Aim of the task –
Word for word, restate the lines from the one containing "You are a GUI" through the last line of the material, and include no pictures.
[Material to process Boundary: Start]
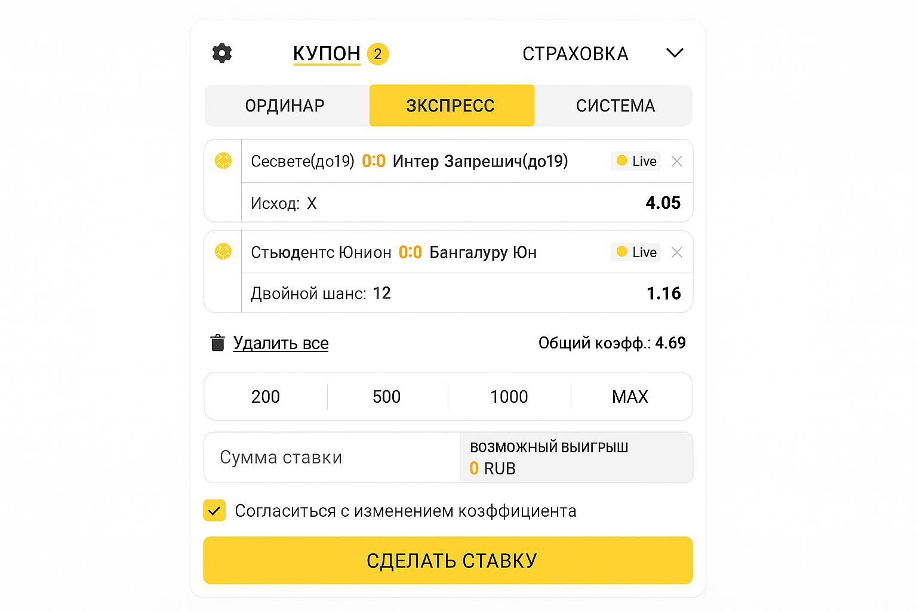
Task: Focus the Сумма ставки input field
Action: click(x=331, y=458)
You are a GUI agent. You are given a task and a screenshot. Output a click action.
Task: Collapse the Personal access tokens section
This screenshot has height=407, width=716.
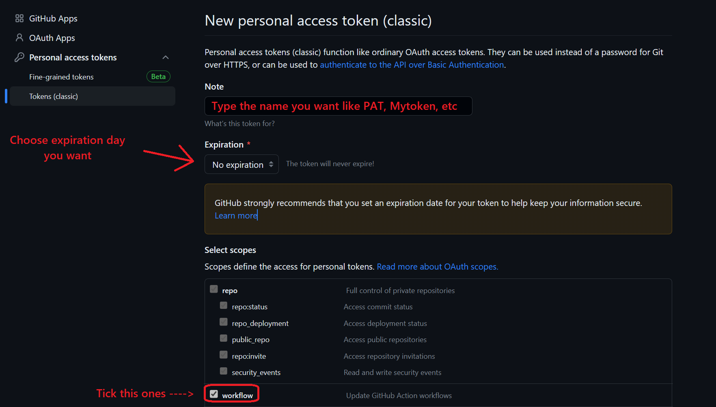point(166,57)
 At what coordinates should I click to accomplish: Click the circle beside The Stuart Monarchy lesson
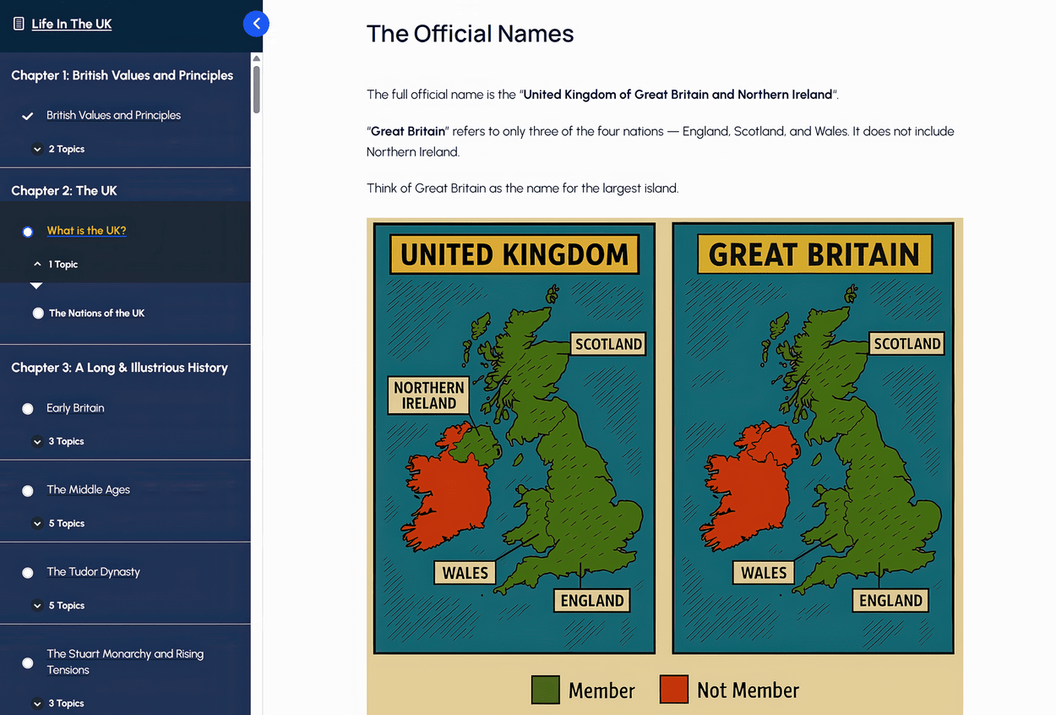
[Material to process Boundary: End]
Exercise answer –
You are a GUI agent. You are given a task and a screenshot. Output a click action.
Task: Collapse the Personal access tokens section
This screenshot has height=407, width=716.
point(166,57)
 At what coordinates should I click to accomplish: Click the circle beside The Stuart Monarchy lesson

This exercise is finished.